Five Ways the Government Wants to Use Big Data (Beyond the NSA)

Joshua Bleiberg

Much of the conversation around government uses of big data has centered on the controversial NSA programs that crawled social media and telephony meta-data.  Many expected the recent report from the Obama administration to address concerns about the use of big data analytics by intelligence agencies.  The report punts on that hot topic, which disappointed many observers hoping the administration would roll out a government wide privacy policy for big data.  The authors write, “This report largely leaves issues raised by the use of big data in signals intelligence to be addressed through the policy guidance that the President announced in January.” Big Data: Seizing Opportunities, Preserving Values does offer broad coverage of the different ways the federal government would like to use big data.  Here are five of the most interesting proposals for the use of big data by government.

Do Not Pay Portal

The Department of the Treasury has created a “Do No Pay Portal”.  The intention is to create a single website where government workers from every agency can access information to prevent fraud, errors, or identify ineligible participants.  According to an inspector general’s report the IRS handed out nearly $4 billion in fraudulent tax refunds over the past year.  Currently the portal only includes government data sources but Treasury would like to supplement their efforts with commercially available records.  Comparing records with big data analytics could make it easier to crack down on tax cheats. 

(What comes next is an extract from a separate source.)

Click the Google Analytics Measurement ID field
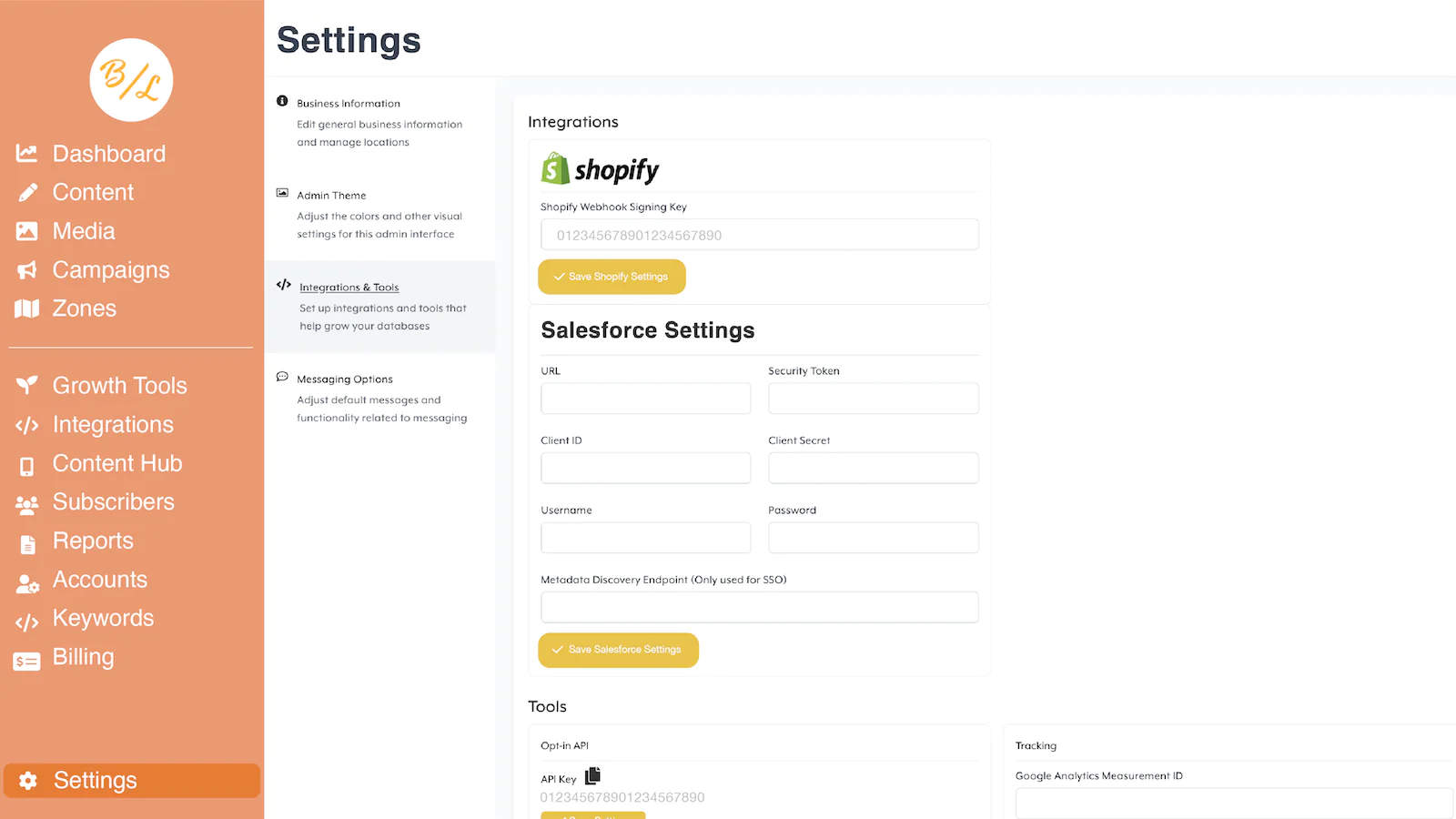 pos(1234,804)
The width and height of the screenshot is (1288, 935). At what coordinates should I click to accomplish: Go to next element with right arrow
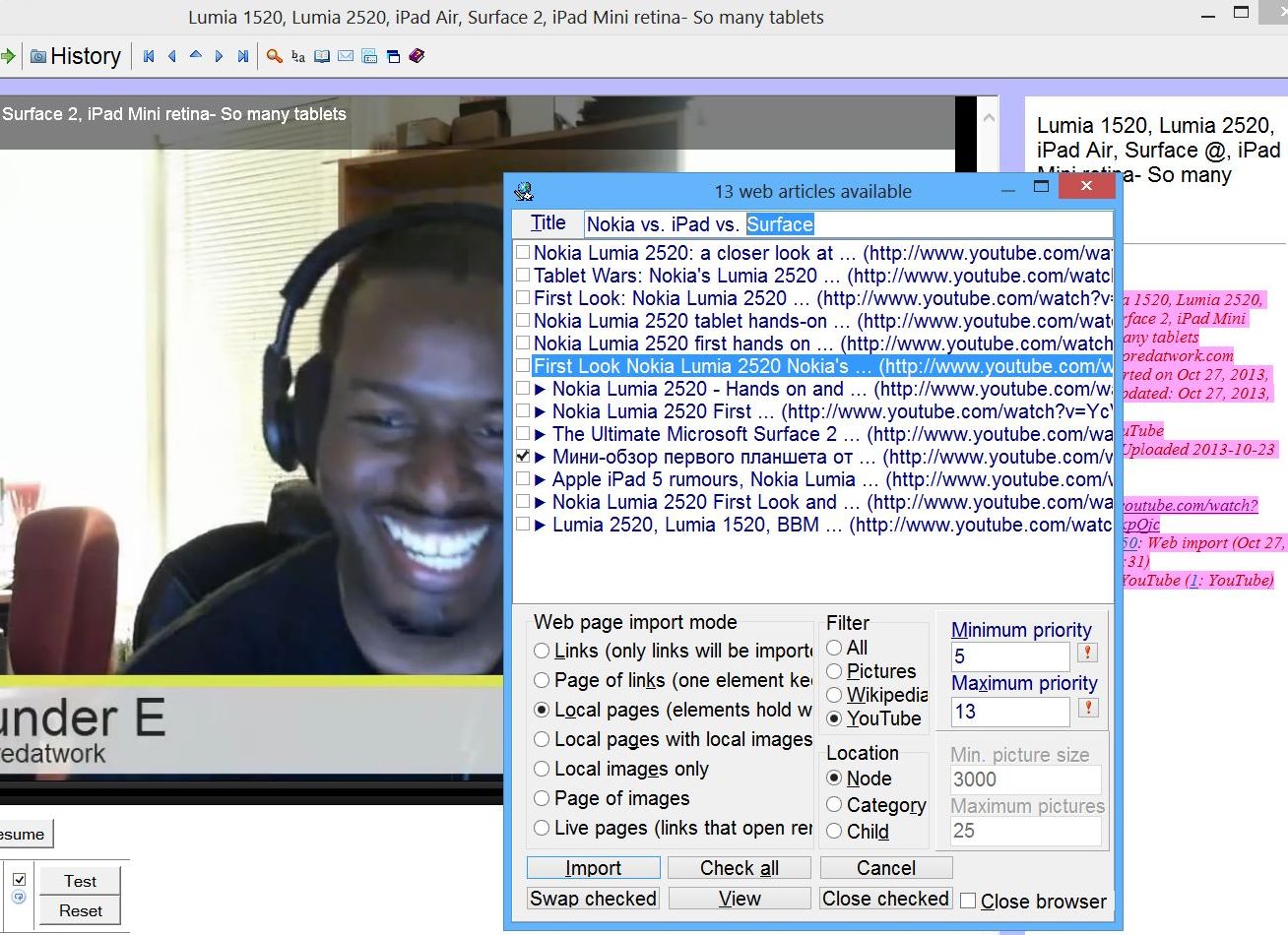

Continuous Evaluation of Insider Threats

A number of troubling events including the Washington Navy Yard shooting, Fort Hood shooting by Major Nidal Hissan, and the WikiLeaks disclosures have called into question the procedures for providing access to facilities and documents to government employees.  The Army is testing a program called Automated Continuous Evaluation System.  The system analyzes government, commercial, and social media data.  The program revealed 21.7 percent of those in the pilot had not disclosed important information like serious financial problems, domestic abuse, drug abuse, or allegations of prostitution.  In about 3 percent of cases the charges were serious enough to result in the suspension or revocation of their clearances.

Helping Students Learn

The Department of Education has incorporated big data into the National Education Technology Plan.  In the education sector, developers use data mining to apply lessons for learning specific competencies.  The Ed Department hopes to one day use similar big data tools to analyze courses, schools, and even entire districts.  These plans are in the early stages but represent an exciting new field within education.

Doing Away with Fee-For-Service in Healthcare

The U.S. healthcare system relies on a “fee-for-service” model where medical professionals are paid regardless of whether the treatment was effective.  This creates an incentive for care providers to submit their patients to unnecessary treatments that will have little or no health benefits.  The Affordable Care Act helped to ease the transition to electronic record keeping that would allow big data analytics to flourish.  Long-term the government could use big data analytics to inform how it reimburses doctors through Medicare and Medicaid.

Tracking Illegal Activity on the Deep Web

The Memex program developed by DARPA enabled federal law enforcement officials to further their investigation of human trafficking in the United States.  Memex gathers information on the “deep web” or pages that are not indexed by popular search engines.  Analytics combine together information from the surface web, deep web, and law enforcement databases to detect criminal activity.  Although this is possible without big data tools Memex saves officers time and resources.  The government would like to use pattern analysis to identify all criminals that rely on the deep web to communicate.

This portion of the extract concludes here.